### Problem details
Would you please set down the entries below exactly as shown?

# # #

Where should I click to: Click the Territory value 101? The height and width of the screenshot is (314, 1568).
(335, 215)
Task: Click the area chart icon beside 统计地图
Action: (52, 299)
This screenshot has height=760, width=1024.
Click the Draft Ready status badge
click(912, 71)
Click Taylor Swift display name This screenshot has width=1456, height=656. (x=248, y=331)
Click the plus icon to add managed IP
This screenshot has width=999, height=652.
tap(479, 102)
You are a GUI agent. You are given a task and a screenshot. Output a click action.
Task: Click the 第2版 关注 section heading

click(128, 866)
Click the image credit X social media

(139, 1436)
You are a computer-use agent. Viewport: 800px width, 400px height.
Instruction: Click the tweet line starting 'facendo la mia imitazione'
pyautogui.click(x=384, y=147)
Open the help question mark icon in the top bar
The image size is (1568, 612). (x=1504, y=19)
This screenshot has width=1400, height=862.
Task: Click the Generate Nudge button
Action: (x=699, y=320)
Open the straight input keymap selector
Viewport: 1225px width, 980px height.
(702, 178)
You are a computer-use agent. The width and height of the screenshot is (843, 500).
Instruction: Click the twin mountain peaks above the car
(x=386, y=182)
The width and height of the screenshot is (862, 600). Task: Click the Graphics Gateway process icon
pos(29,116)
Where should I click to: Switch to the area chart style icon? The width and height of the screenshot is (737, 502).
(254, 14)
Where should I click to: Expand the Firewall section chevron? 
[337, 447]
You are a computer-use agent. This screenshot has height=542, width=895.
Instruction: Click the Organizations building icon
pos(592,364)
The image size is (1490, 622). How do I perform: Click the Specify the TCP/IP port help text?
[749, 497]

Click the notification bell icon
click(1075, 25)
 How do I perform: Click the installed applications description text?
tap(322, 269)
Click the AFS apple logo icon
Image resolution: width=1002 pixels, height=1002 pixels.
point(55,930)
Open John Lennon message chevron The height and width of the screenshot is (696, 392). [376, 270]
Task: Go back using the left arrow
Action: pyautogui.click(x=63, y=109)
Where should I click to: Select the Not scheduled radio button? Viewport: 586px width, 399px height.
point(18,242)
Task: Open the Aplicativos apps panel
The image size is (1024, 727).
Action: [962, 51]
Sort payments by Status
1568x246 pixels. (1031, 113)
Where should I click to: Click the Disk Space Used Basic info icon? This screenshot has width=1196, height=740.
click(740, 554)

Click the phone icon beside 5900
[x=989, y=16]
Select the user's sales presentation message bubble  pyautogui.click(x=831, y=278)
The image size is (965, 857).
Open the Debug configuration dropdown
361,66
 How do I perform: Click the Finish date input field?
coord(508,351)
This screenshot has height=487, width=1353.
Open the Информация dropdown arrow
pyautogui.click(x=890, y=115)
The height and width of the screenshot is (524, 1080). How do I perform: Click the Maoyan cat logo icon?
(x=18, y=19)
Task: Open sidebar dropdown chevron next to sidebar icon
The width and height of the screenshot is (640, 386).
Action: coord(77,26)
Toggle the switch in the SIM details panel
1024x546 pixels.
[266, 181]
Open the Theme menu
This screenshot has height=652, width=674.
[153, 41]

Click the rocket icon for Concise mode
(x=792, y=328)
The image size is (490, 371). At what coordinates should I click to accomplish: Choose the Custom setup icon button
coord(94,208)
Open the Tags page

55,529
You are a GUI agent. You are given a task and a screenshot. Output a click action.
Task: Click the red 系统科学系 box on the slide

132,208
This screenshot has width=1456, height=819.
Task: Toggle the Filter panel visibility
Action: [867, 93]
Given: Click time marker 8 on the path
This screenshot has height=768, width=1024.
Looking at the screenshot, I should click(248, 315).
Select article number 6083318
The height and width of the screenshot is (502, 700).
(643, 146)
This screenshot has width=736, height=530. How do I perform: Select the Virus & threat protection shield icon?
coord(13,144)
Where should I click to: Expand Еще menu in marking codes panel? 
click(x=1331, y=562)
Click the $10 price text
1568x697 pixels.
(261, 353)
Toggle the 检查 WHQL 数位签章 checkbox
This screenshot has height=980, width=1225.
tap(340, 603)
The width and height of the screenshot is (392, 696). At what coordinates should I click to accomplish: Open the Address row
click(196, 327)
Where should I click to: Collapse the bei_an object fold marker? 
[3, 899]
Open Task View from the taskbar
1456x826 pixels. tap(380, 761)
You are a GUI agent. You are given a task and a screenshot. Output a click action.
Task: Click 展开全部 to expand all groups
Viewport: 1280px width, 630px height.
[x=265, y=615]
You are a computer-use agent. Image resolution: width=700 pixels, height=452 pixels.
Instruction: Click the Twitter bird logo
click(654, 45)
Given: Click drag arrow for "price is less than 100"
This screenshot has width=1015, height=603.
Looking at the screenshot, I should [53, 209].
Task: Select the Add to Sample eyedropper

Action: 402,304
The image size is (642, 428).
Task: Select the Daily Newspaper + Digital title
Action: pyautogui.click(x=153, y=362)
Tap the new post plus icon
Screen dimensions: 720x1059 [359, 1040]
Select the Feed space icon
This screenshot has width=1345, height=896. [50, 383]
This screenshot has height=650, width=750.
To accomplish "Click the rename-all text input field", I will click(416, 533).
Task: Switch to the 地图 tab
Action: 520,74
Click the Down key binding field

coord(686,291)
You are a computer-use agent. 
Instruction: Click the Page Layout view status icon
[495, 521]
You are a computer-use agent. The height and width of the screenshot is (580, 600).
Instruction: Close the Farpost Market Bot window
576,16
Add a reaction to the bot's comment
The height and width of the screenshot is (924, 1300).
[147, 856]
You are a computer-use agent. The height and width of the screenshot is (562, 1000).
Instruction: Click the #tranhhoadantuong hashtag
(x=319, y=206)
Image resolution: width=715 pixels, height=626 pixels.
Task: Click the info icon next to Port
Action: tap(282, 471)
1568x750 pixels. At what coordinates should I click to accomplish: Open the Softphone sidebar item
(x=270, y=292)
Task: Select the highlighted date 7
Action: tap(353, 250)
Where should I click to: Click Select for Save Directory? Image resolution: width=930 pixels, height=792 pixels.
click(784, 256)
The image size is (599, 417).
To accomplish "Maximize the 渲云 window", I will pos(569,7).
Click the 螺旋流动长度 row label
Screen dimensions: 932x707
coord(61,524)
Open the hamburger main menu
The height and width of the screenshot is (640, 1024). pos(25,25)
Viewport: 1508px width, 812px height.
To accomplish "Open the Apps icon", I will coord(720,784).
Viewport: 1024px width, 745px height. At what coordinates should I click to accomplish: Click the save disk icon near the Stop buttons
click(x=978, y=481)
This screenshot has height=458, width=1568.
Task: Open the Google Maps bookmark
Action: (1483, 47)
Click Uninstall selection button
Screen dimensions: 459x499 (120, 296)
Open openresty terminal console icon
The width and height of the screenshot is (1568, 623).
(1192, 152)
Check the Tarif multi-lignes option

# # #

### Reply
Where should I click to: Click the Territory value 101? The height and width of the screenshot is (314, 1568).
(335, 215)
Task: Click the area chart icon beside 统计地图
Action: (52, 299)
This screenshot has height=760, width=1024.
Click the Draft Ready status badge
click(912, 71)
Click Taylor Swift display name This screenshot has width=1456, height=656. (x=248, y=331)
Click the plus icon to add managed IP
This screenshot has width=999, height=652.
tap(479, 102)
You are a GUI agent. You are given a task and a screenshot. Output a click action.
Task: Click the 第2版 关注 section heading

click(128, 866)
Click the image credit X social media

(139, 1436)
You are a computer-use agent. Viewport: 800px width, 400px height.
Instruction: Click the tweet line starting 'facendo la mia imitazione'
pyautogui.click(x=384, y=147)
Open the help question mark icon in the top bar
The image size is (1568, 612). (x=1504, y=19)
This screenshot has width=1400, height=862.
Task: Click the Generate Nudge button
Action: (x=699, y=320)
Open the straight input keymap selector
Viewport: 1225px width, 980px height.
(702, 178)
You are a computer-use agent. The width and height of the screenshot is (843, 500).
Instruction: Click the twin mountain peaks above the car
(x=386, y=182)
The width and height of the screenshot is (862, 600). Task: Click the Graphics Gateway process icon
pos(29,116)
Where should I click to: Switch to the area chart style icon? The width and height of the screenshot is (737, 502).
(254, 14)
Where should I click to: Expand the Firewall section chevron? 
[337, 447]
You are a computer-use agent. This screenshot has height=542, width=895.
Instruction: Click the Organizations building icon
pos(592,364)
The image size is (1490, 622). How do I perform: Click the Specify the TCP/IP port help text?
[749, 497]

Click the notification bell icon
click(1075, 25)
 How do I perform: Click the installed applications description text?
tap(322, 269)
Click the AFS apple logo icon
Image resolution: width=1002 pixels, height=1002 pixels.
point(55,930)
Open John Lennon message chevron The height and width of the screenshot is (696, 392). [376, 270]
Task: Go back using the left arrow
Action: pyautogui.click(x=63, y=109)
Where should I click to: Select the Not scheduled radio button? Viewport: 586px width, 399px height.
point(18,242)
Task: Open the Aplicativos apps panel
The image size is (1024, 727).
Action: [962, 51]
Sort payments by Status
1568x246 pixels. (1031, 113)
Where should I click to: Click the Disk Space Used Basic info icon? This screenshot has width=1196, height=740.
click(740, 554)

Click the phone icon beside 5900
[x=989, y=16]
Select the user's sales presentation message bubble  pyautogui.click(x=831, y=278)
The image size is (965, 857).
Open the Debug configuration dropdown
361,66
 How do I perform: Click the Finish date input field?
coord(508,351)
This screenshot has height=487, width=1353.
Open the Информация dropdown arrow
pyautogui.click(x=890, y=115)
The height and width of the screenshot is (524, 1080). How do I perform: Click the Maoyan cat logo icon?
(x=18, y=19)
Task: Open sidebar dropdown chevron next to sidebar icon
The width and height of the screenshot is (640, 386).
Action: coord(77,26)
Toggle the switch in the SIM details panel
1024x546 pixels.
[266, 181]
Open the Theme menu
This screenshot has height=652, width=674.
[153, 41]

Click the rocket icon for Concise mode
(x=792, y=328)
The image size is (490, 371). At what coordinates should I click to accomplish: Choose the Custom setup icon button
coord(94,208)
Open the Tags page

55,529
You are a GUI agent. You are given a task and a screenshot. Output a click action.
Task: Click the red 系统科学系 box on the slide

132,208
This screenshot has width=1456, height=819.
Task: Toggle the Filter panel visibility
Action: [867, 93]
Given: Click time marker 8 on the path
This screenshot has height=768, width=1024.
Looking at the screenshot, I should click(248, 315).
Select article number 6083318
The height and width of the screenshot is (502, 700).
(643, 146)
This screenshot has width=736, height=530. How do I perform: Select the Virus & threat protection shield icon?
coord(13,144)
Where should I click to: Expand Еще menu in marking codes panel? 
click(x=1331, y=562)
Click the $10 price text
1568x697 pixels.
(261, 353)
Toggle the 检查 WHQL 数位签章 checkbox
This screenshot has height=980, width=1225.
tap(340, 603)
The width and height of the screenshot is (392, 696). At what coordinates should I click to accomplish: Open the Address row
click(196, 327)
Where should I click to: Collapse the bei_an object fold marker? 
[3, 899]
Open Task View from the taskbar
1456x826 pixels. tap(380, 761)
You are a GUI agent. You are given a task and a screenshot. Output a click action.
Task: Click 展开全部 to expand all groups
Viewport: 1280px width, 630px height.
[x=265, y=615]
You are a computer-use agent. Image resolution: width=700 pixels, height=452 pixels.
Instruction: Click the Twitter bird logo
click(654, 45)
Given: Click drag arrow for "price is less than 100"
This screenshot has width=1015, height=603.
Looking at the screenshot, I should [53, 209].
Task: Select the Add to Sample eyedropper

Action: 402,304
The image size is (642, 428).
Task: Select the Daily Newspaper + Digital title
Action: pyautogui.click(x=153, y=362)
Tap the new post plus icon
Screen dimensions: 720x1059 [359, 1040]
Select the Feed space icon
This screenshot has width=1345, height=896. [50, 383]
This screenshot has height=650, width=750.
To accomplish "Click the rename-all text input field", I will click(416, 533).
Task: Switch to the 地图 tab
Action: 520,74
Click the Down key binding field

coord(686,291)
You are a computer-use agent. 
Instruction: Click the Page Layout view status icon
[495, 521]
You are a computer-use agent. The height and width of the screenshot is (580, 600).
Instruction: Close the Farpost Market Bot window
576,16
Add a reaction to the bot's comment
The height and width of the screenshot is (924, 1300).
[147, 856]
You are a computer-use agent. The height and width of the screenshot is (562, 1000).
Instruction: Click the #tranhhoadantuong hashtag
(x=319, y=206)
Image resolution: width=715 pixels, height=626 pixels.
Task: Click the info icon next to Port
Action: tap(282, 471)
1568x750 pixels. At what coordinates should I click to accomplish: Open the Softphone sidebar item
(x=270, y=292)
Task: Select the highlighted date 7
Action: tap(353, 250)
Where should I click to: Click Select for Save Directory? Image resolution: width=930 pixels, height=792 pixels.
click(784, 256)
The image size is (599, 417).
To accomplish "Maximize the 渲云 window", I will pos(569,7).
Click the 螺旋流动长度 row label
Screen dimensions: 932x707
coord(61,524)
Open the hamburger main menu
The height and width of the screenshot is (640, 1024). pos(25,25)
Viewport: 1508px width, 812px height.
To accomplish "Open the Apps icon", I will coord(720,784).
Viewport: 1024px width, 745px height. At what coordinates should I click to accomplish: Click the save disk icon near the Stop buttons
click(x=978, y=481)
This screenshot has height=458, width=1568.
Task: Open the Google Maps bookmark
Action: (1483, 47)
Click Uninstall selection button
Screen dimensions: 459x499 (120, 296)
Open openresty terminal console icon
The width and height of the screenshot is (1568, 623).
(1192, 152)
Check the Tarif multi-lignes option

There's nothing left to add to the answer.